I did not see A. until at least 2.5 hours after his birth. I could not get him to wake up until almost 4 hours after birth. My first attempt at breastfeeding was a blur. It didn't go well to say the least, A. was still sleepy and I was left with a bleeding nipple. A. quickly fell asleep and the rest of that day is blurry at best.
Over the next few days I tried to get A. to latch. Every time it was like electric needles and I knew it was wrong. My Mom helped to reposition me and A. several times, becoming frustrated herself at A.'s latch but reminding me we were both learning and to keep trying. The one LC at the hospital herself unlatched A. at least 10 times during one feeding I remember in particular, before she simply gave up and stated he must not want to nurse at that time. They checked his mouth and declared he wasn't tongue tied, just lazy, so I was to be extra diligent about his latch, breaking it every time it was wrong. I broke every latch.
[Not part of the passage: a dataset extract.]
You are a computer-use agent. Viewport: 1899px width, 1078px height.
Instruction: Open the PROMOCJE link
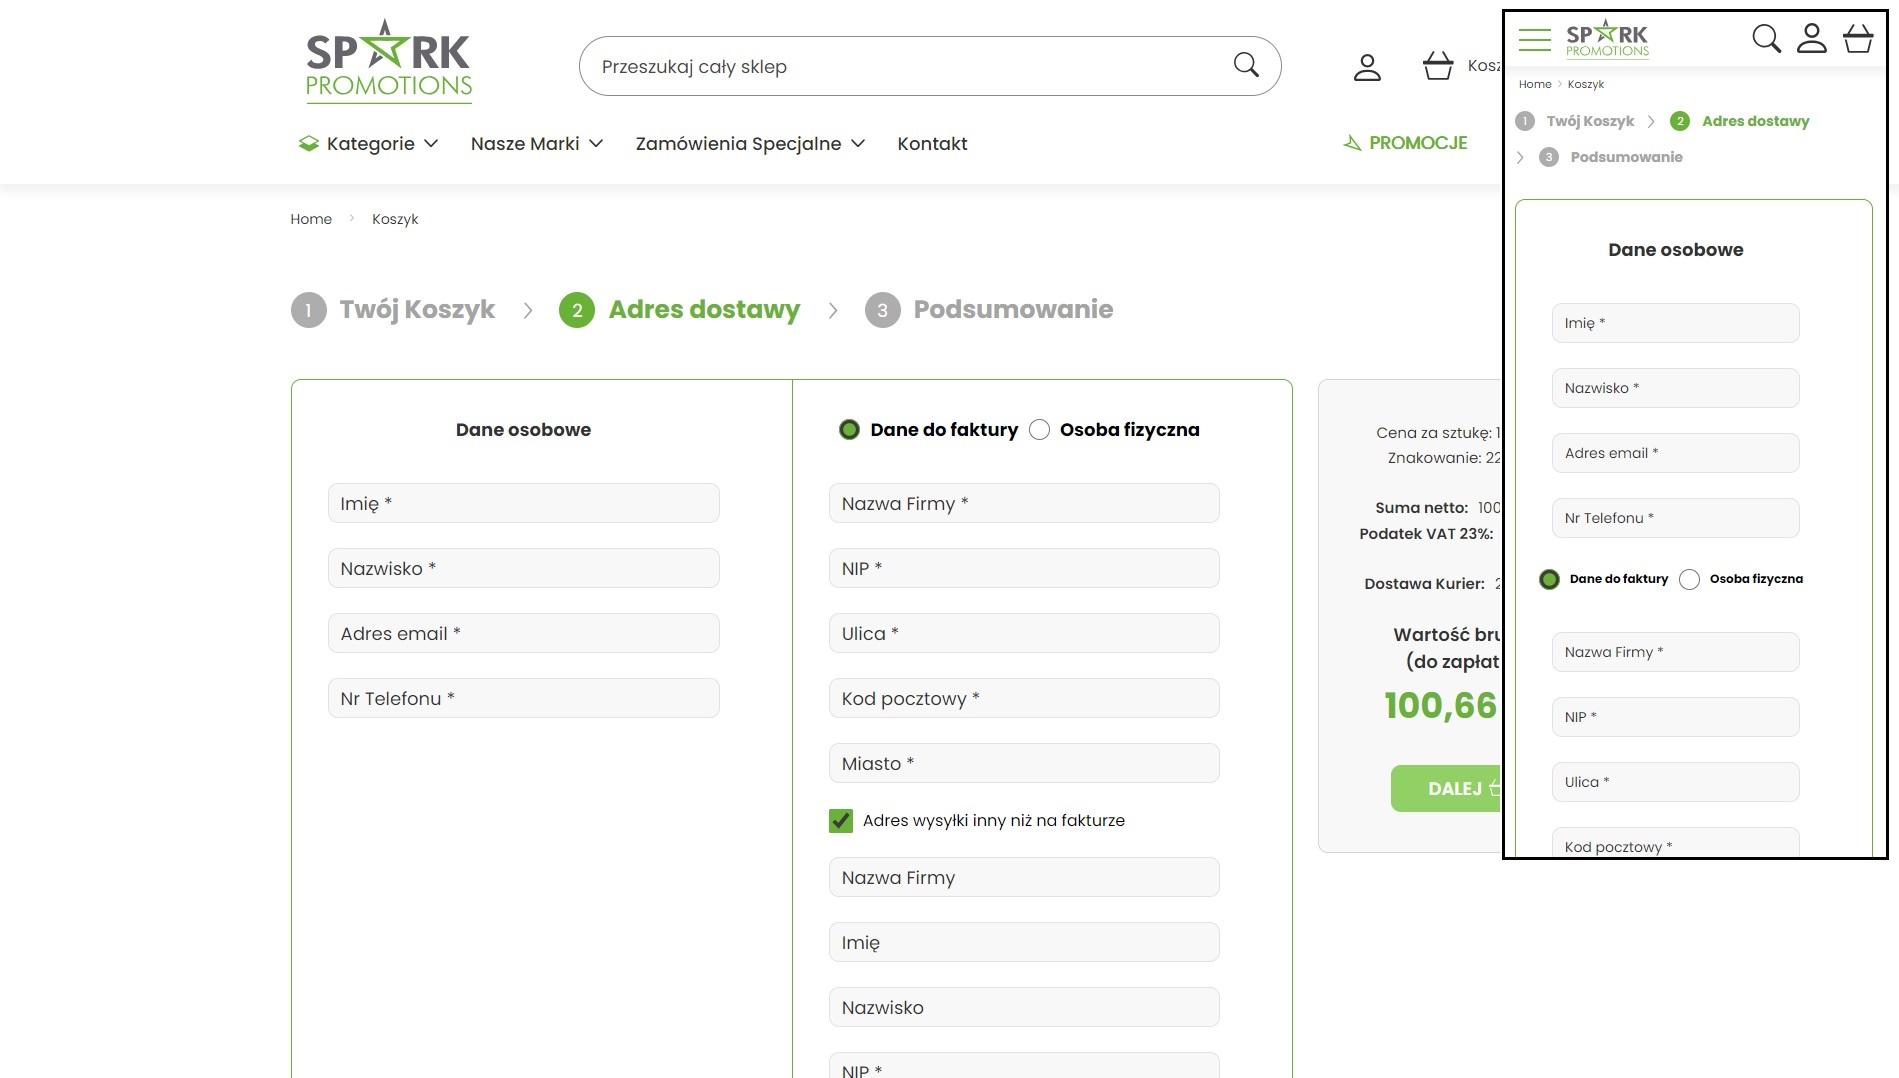point(1405,143)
The LC's seemed frustrated every time they came in, popping him off and changing my hold with him. When I asked why my breasts didn't feel full and I could still wear my same bra from before I was pregnant, or why I couldn't feel this sensation called let down, they said all mother's are different and not to worry about that kind of thing. I also asked why my nipples were flat. They stated simply some women have flatter nipples than others but it was nothing to be concerned about either. I persisted, stating that I couldn't seem to get A. to take the nipple correctly and one got me a nipple shield. A. seemed to latch a bit better with the shield but it still burned every time he latched. I asked why his top lip didn't flare out and why every time I flipped it out for him, it broke his latch. They stated he was learning too, give him time.
We ended up staying for 5 days in the hospital due to my complications. At the end of day 5, despite A. using me as a non-stop pacifier, my milk had still not come in. The LC, each of them, reassured me that I just needed to continue to let him suckle but under no circumstances should I supplement with formula and I should not introduce a bottle until at least 6 weeks. My milk would come in and we would be fine. So A. and I ended up heading home, nipple shield always by my side.
At A.'s check up at 8 days old he has lost over 12% of his body weight, his jaundice was not better and he had orange crystals in his urine. He was however having 6+ wet diapers a day and at least one bowel movement, yellow in color. His doctor recommended I just increase my water and calorie intake to ensure I had enough breast milk. At about a week and a half his bilirubin levels were fine and A. seemed to be getting enough milk, his output increased and his doctor assured me my milk was fine as A. had begun putting weight back on. He explained some babies are just slow and steady gainers but he wasn't concerned.
I continued breastfeeding A., stacks of pillows underneath him, nipple shield always in place and constant re-latching. I cried at the pain every session and found my days consisted of A. nursing on each side for 45 minutes each, to have a 20 minute break before he would want to nurse again. I knew babies liked to suckle at the beginning so I just kept going. I remember thinking things seemed okay until he turned 3.5 weeks and one day he just started screaming. He suddenly began pulling away at every nursing session, arching his back and screaming as I tried desperately to shove as much of my saucer cup sized areola and flat nipple into his mouth.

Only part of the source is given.